Murder suspect Daniel Dewitt was arraigned in front of his family and a crowd of spectators Wednesday in the Wiley W. Manuel Courthouse in Oakland after he was taken into custody by Berkeley police on suspicion of killing a man in North Berkeley Saturday.
Dewitt was silent as Judge Sandra Bean read the charges filed against him, including felony murder and use of a deadly weapon, referring to the ceramic planter Dewitt allegedly bludgeoned 67-year-old victim Peter Myron Cukor with.
On Saturday at about 8:45 p.m., the Berkeley Police Department received a call reporting a suspicious person possibly trespassing near the garage of the caller’s Shasta Road and Grizzly Peak Boulevard home, according to police.
According to Bay City News, a probable cause statement filed in court by Berkeley police Detective David Marble claims the man later identified by police as DeWitt left the property after Cukor told him to but was later spotted entering the couple’s front gate.
Cukor told DeWitt to leave and DeWitt “said he was a psychic and he was told to go through the front gate to find Zoey,” Marble wrote, according to Bay City News.
Cukor then walked to a nearby fire station for help but firefighters were out on a call, according to police.
According to Bay City News, Marble wrote that when Cukor returned from the station, Dewitt “viciously assaulted” him with the planter.
At 9:02 p.m., the department received a call about an attack in progress, to which officers were immediately dispatched, according to Berkeley Police Chief Michael Meehan. Cukor was later pronounced dead by physicians at the hospital.
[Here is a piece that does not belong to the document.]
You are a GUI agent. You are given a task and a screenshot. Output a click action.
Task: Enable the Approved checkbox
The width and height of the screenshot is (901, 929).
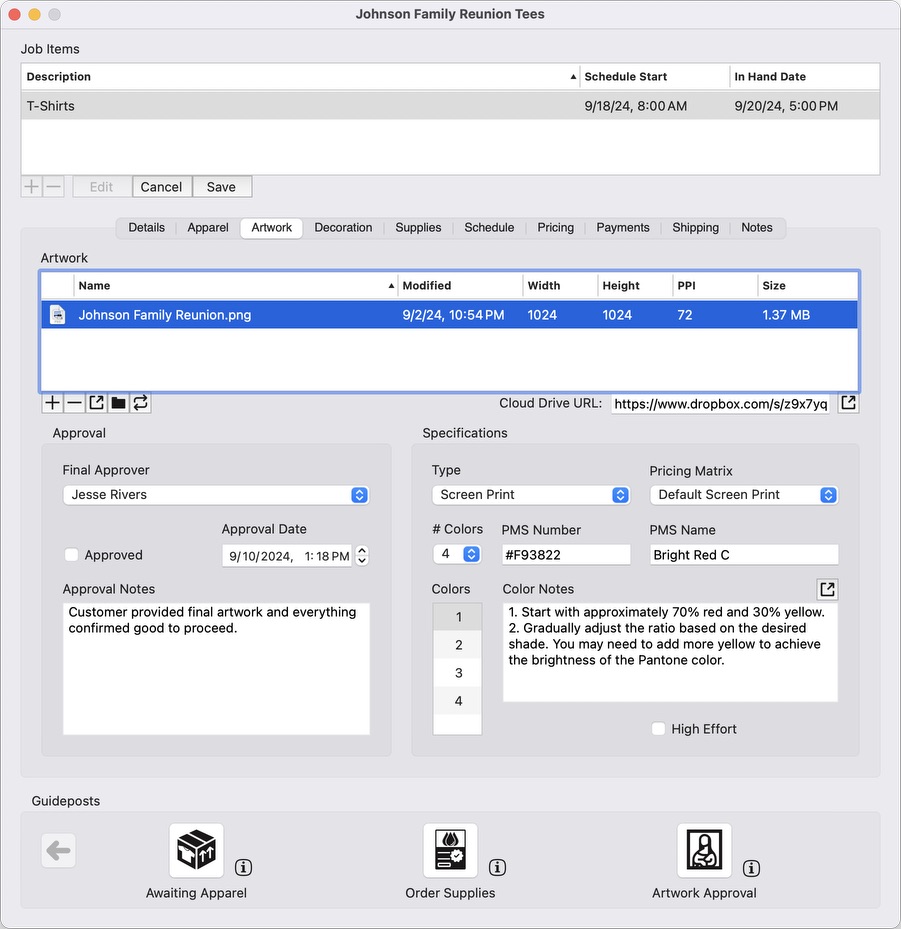pos(71,555)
Within 15 minutes of the incident, a man — later identified as Dewitt — matching the suspect description was found less than a block from the crime scene and was arrested by police.
Outside the courtroom, Al Dewitt Jr., said his son had a fictitious girlfriend “in his mind” for over a year that he called “Zoey,” which is consistent with Dewitt’s history of mental illness.
Dewitt is set to appear in court again Thursday.